— BEGIN Passage —
When I quickly pitched writing a piece about body hair for FGFS, I was really surprised and pleased that someone wanted to write it with me. Finding a format that best fit this type of article was a tough one, but Fiorella and myself wanted it to be as straight forward as possible. Below is our interview style take on growing up, and growing into, having body hair.
Fiorella: When I began to show leg hair as an impressionable tween, no one around me said much. I was still in that in-between space, straddling eighth grade and being a Teen Girl. I liked this place, since most people cared little about what I looked like. I freely wore the same overalls everyday to school. As part of what I felt was my transition into bona fide girlhood, I entered high school believing I had to “get serious” about my body.
And the people in my life seemed to reinforce that notion. I was fourteen. My mom enthusiastically bought me razors and offered to schedule ongoing waxing appointments. Girls at school with facial hair were laughed at or talked about in secret. My girlfriends would complain about missing a night of shaving, grossed out by the stubble left on their shins, sometimes avoiding showing us at all in sheer embarrassment.
Before I began thinking seriously about choice, I couldn’t help but think about how the removal of body hair for women seemed to be a rite of passage in my life. I felt the weight of needing to be hairless to be acceptable, to be adult, from my well-meaning parents and my girlfriends, from entitled dudes, from disempowering media. Similarly, I shaved in high school because I wanted to be feminine, and because the women in my life were doing the same.
Okay, I thought, this is what women do to be women. I’m convinced that somewhere lingering just beneath the surface of these feelings, however, were deeply burning questions: How might women who let their hair grow understand femininity differently? Why do both men and women seem invested in women’s decisions about their body hair? Who decides what womanhood actually looks like?
Alex: I began noticing that hair was beginning to grow on my body sometime in elementary school; maybe the second or third grade. Thick, and very dark, it spread across my entire body, until I was completely covered (at least it seemed that way to me). I was super confused as to why I had sprouted the stuff overnight while all my friends were still hair free. This wasn’t immediately a “problem”— I hid my body hair underneath layers of clothing where no one would know it existed but me, and that worked for a little bit of time. Unfortunately all good things come to an end.
I was bullied in elementary school before I had even started developing body hair. I was the tallest person in all of my classes so I had to wear “adult” sized clothing; I had cut my hair super short so I “resembled a boy”, and I seemed to be the only kid whose parents had divorced in the entire school — those were the reasons I was picked on (of course I can’t forget that I was also the “fat kid.”) It was wrong, I know that now, but it happened. I tried to not let it bother me, I had to be that tough grown up person when I was only a child, but it all became too much when someone said, “Ew, you’re SO hairy.”
The world crumples so quickly around you when that tipping point happens.
I immediately wanted to remove all of my hair, and until that happened I wouldn’t feel good about myself, and I definitely wouldn’t be happy. My mom helped me to achieve that, and before I had even reached middle school I was being waxed. Legs, and eyebrows were done first; I chickened out when it came to everywhere else.
— END Passage —
» What this exercise asks:
• a. Rewrite the paragraph of the body hair essay that begins "And the people in my life" as a short bulleted list that keeps its main facts.
• b. Write out the passage of the body hair essay word for word, starting at "Before I began" and ending at "actually looks like?".
The material after this essay isn't needed for any of the work here.
— BEGIN Data excerpt —
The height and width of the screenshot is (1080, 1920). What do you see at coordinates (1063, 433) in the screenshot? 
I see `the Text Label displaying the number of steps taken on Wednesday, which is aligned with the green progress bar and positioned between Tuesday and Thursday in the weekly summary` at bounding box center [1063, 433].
— END Data excerpt —
» Task-by-task outputs:
• a.
- At fourteen, the people around Fiorella reinforced the idea of getting "serious" about the body.
- Fiorella's mom eagerly bought razors and offered to book regular waxing appointments.
- Girls at school with facial hair were laughed at or gossiped about.
- Fiorella's girlfriends complained about skipping a night of shaving, were disgusted by the stubble on their shins, and sometimes hid their legs out of embarrassment.

• b.
Before I began thinking seriously about choice, I couldn’t help but think about how the removal of body hair for women seemed to be a rite of passage in my life. I felt the weight of needing to be hairless to be acceptable, to be adult, from my well-meaning parents and my girlfriends, from entitled dudes, from disempowering media. Similarly, I shaved in high school because I wanted to be feminine, and because the women in my life were doing the same.
Okay, I thought, this is what women do to be women. I’m convinced that somewhere lingering just beneath the surface of these feelings, however, were deeply burning questions: How might women who let their hair grow understand femininity differently? Why do both men and women seem invested in women’s decisions about their body hair? Who decides what womanhood actually looks like?